TUJUAN TUGAS:
Sambunglah teks tentang teori pertumbuhan ekonomi di bawah ini, dimulai tepat setelah kalimat terakhirnya.

POTONGAN TEKS:

******

Pembangunan infrastruktur diyakini dapat merangsang tumbuhnya
sektor-sektor potensial diluar kategori pertanian.
TINJAUAN
TEORITIK
Teori Pertumbuhan
Ekonomi
Pertumbuhan
ekonomi merupakan indikator yang memberikan informasi tentang gambaran keberhasilan pembangunan ekonomi
regional dapat disajikan berdasarkan
atas dasar harga berlaku (ADHB) dan berdasarkan atas dasar harga konstan (ADHK). Di mana PDRB atas harga berlaku
menggambarkan nilai tambah barang
dan jasa yang dihitung menggunakan harga yang berlaku setiap tahun, sedangkan PDRB atas dasar konstan menunjukkan nilai
tambah barang dan jasa tersebut
yang dihitung menggunakan harga yang berlaku pada satu tahun tertentu sebagai tahun dasar.
Menurut
teori Neoklasik, tingkat pertumbuhan berasal dari tiga sumber, yaitu akumulasi modal, bertambahnya penawaran tenaga kerja,
dan peningkatan teknologi. Teknologi ini
terlihat dari peningkatan skill atau kemajuan teknik sehingga produktivitas per kapita meningkat (Robinson Taringan
M.R.P, 2005:52). Samuelson dalam Taringan
(2005:55), setiap negara atau wilayah perlu melihat sektor atau komoditi apa yang memiliki potensi
besar dan dapat dikembangkan dengan cepat,
baik karena potensi alam maupun karena sektor itu memiliki competitive advantage untuk dikembangkan. Artinya,
dengan kebutuhan modal yang sama sektor
tersebut dapat memberikan nilai tambah yang lebih besar, dapat berproduksi dalam waktu yang relatif singkat dan
volume sumbangan untuk perekonomian
juga cukup besar. Agar pasarnya terjamin, produk tersebut harus dapat menembus dan mampu bersaing pada pasar luar
negeri. Perkembangan sektor
tersebut akan mendorong sektor lain turut berkembang sehingga perekonomian secara keseluruhan akan tumbuh.

******

DATA TERSEDIA:
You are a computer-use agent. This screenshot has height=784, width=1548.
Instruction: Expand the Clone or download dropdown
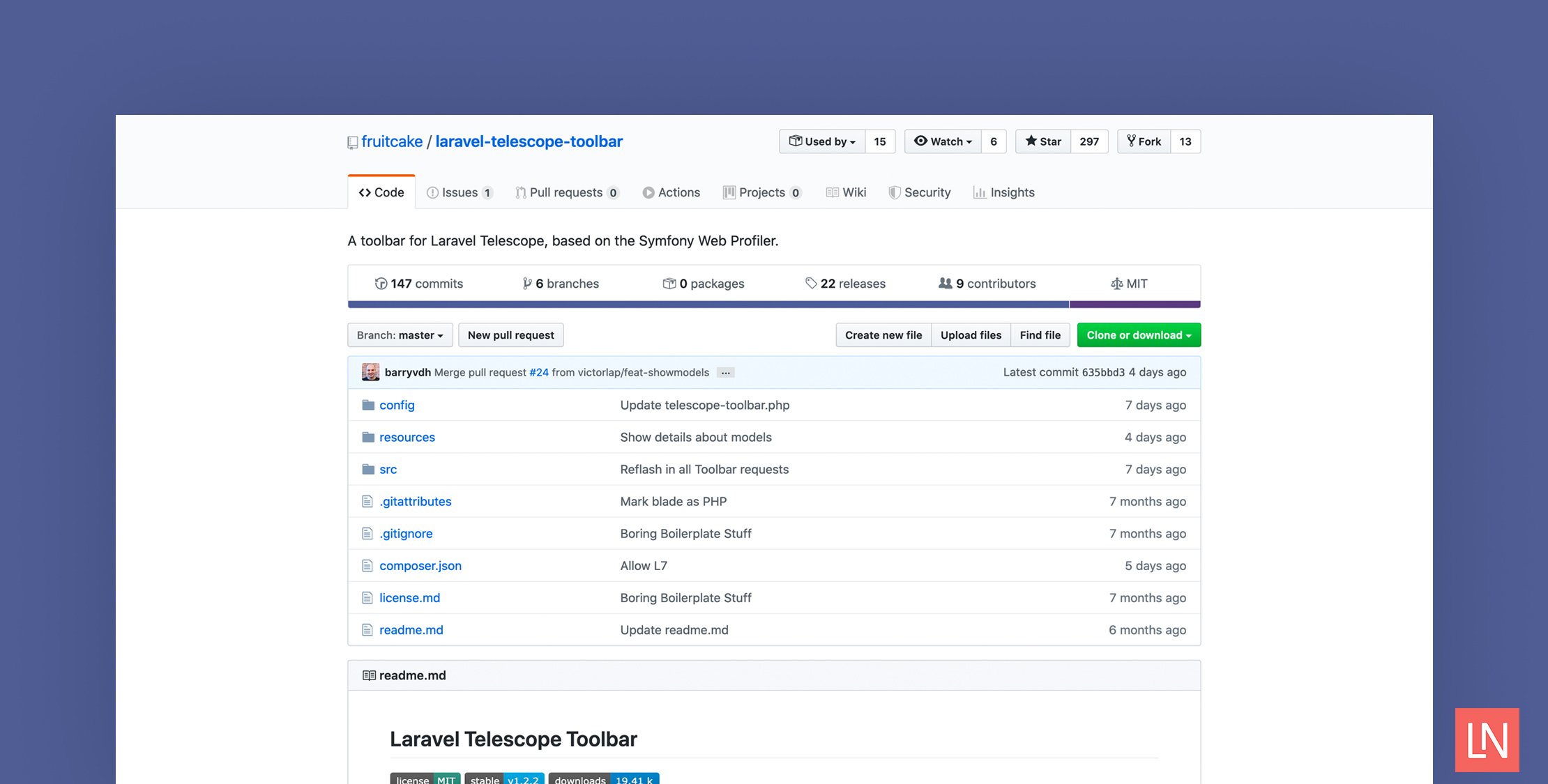pyautogui.click(x=1139, y=334)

******

JAWABAN TUGAS:
Teori
pertumbuhan wilayah menganalisis suatu wilayah sebagai suatu sistem ekonomi terbuka yang berhubungan dengan
wilayah-wilayah lain melalui arus
perpindahan faktor-faktor produksi dan pertukaran komoditas. Pembangunan dalam suatu wilayah akan mempengaruhi pertumbuhan
wilayah lain dalam bentuk permintaan
sektor untuk wilayah lain yang akan mendorong pembangunan wilayah tersebut atau suatu pembangunan ekonomi dari wilayah
lain akan mengurangi tingkat
kegiatan ekonomi di suatu
wilayah serta interrelasi. Menurut
Sirojuzilam (2008:18) Pertumbuhan ekonomi dapat
dinilai sebagaidampak kebijaksanaan pemerintah, khususnya dalam bilang ekonomi.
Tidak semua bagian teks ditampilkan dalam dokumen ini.